*** DATA RECORDS ***
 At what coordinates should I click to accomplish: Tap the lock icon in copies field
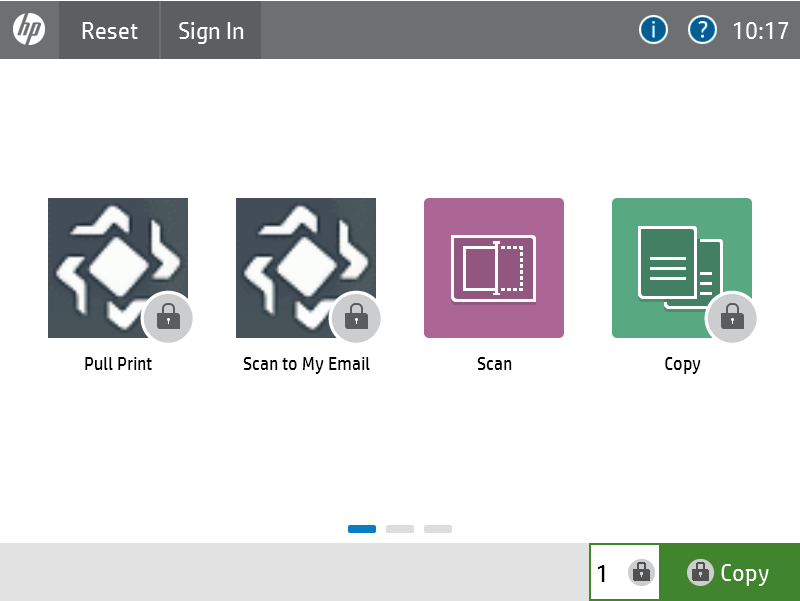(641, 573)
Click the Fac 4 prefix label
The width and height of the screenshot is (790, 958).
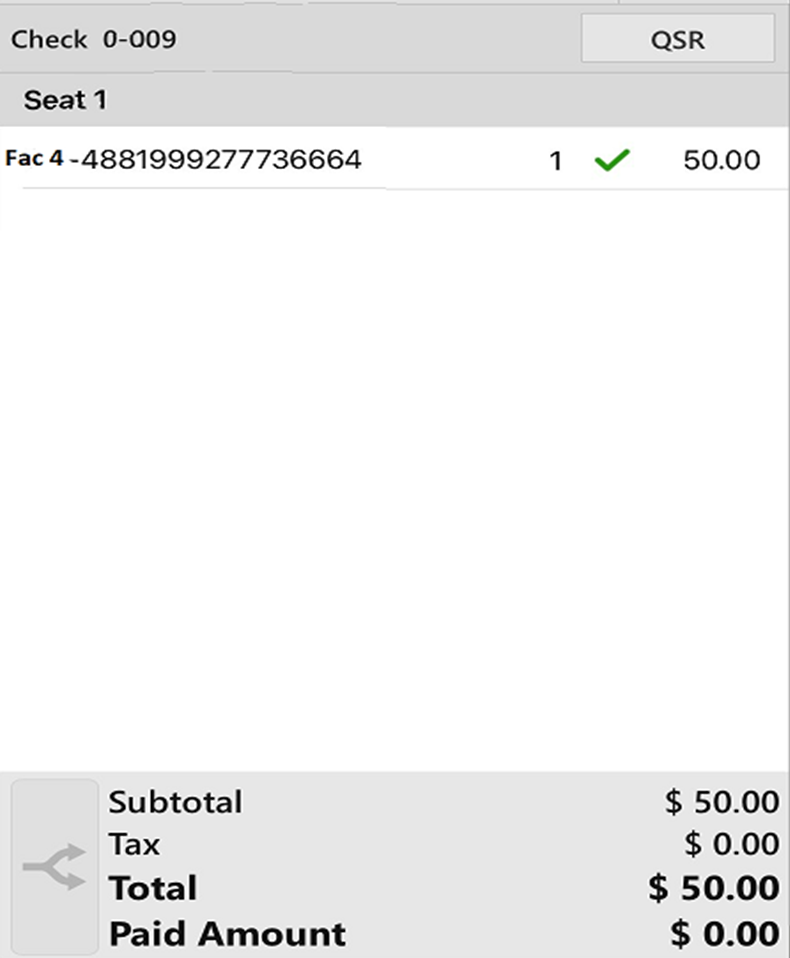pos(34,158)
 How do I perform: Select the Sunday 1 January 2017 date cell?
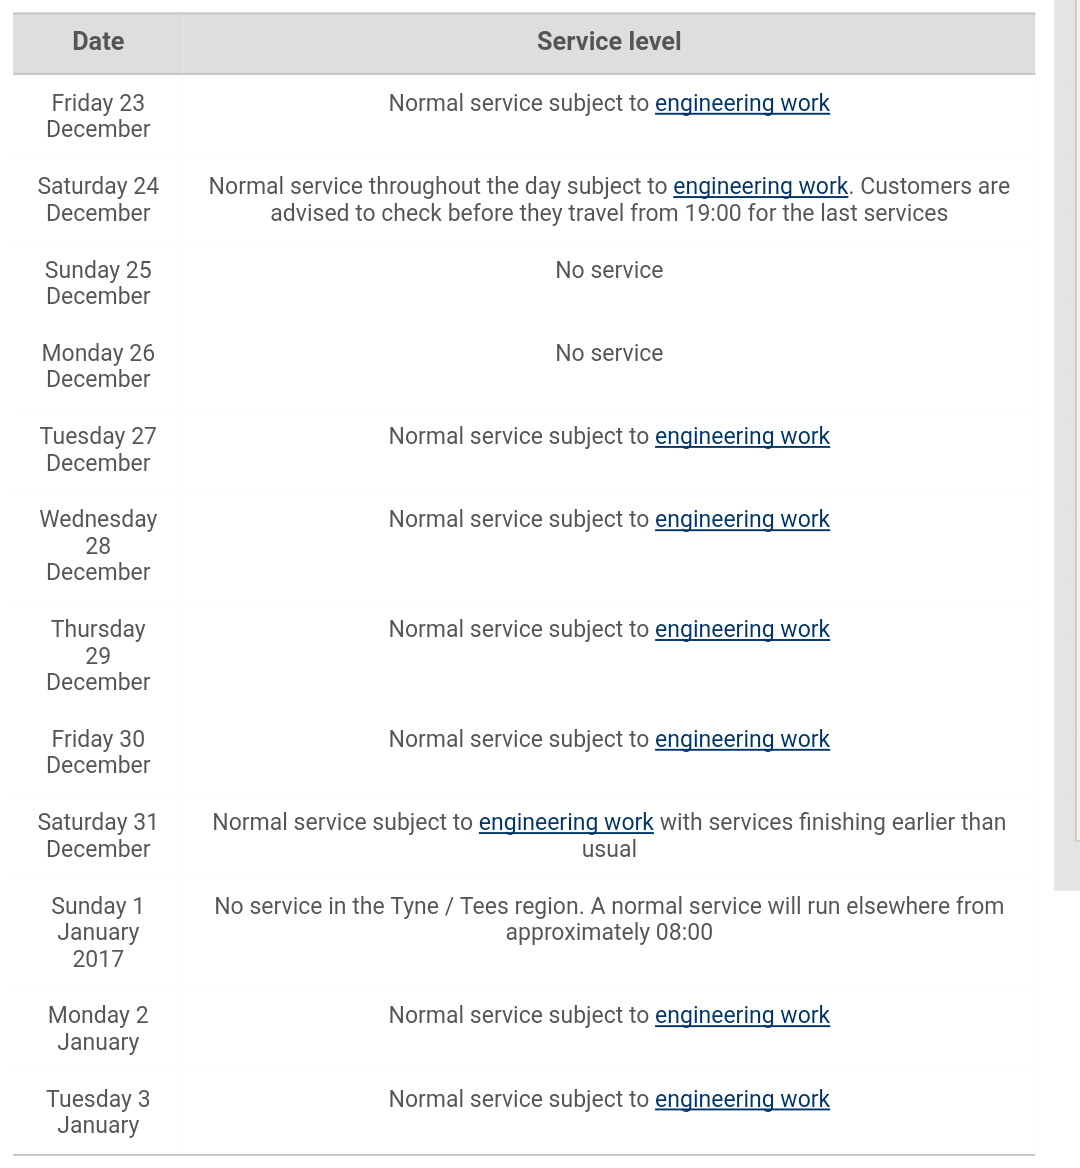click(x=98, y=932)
*** End of DATA RECORDS ***
**WHAT YOU HAVE TO DO**
Output the records exactly as they appear, skipping any pictures.

**TASK RESULT**
 At what coordinates should I click to accomplish: Tap the lock icon in copies field
(641, 573)
Click the Fac 4 prefix label
The width and height of the screenshot is (790, 958).
pos(34,158)
 How do I perform: Select the Sunday 1 January 2017 date cell?
click(x=98, y=932)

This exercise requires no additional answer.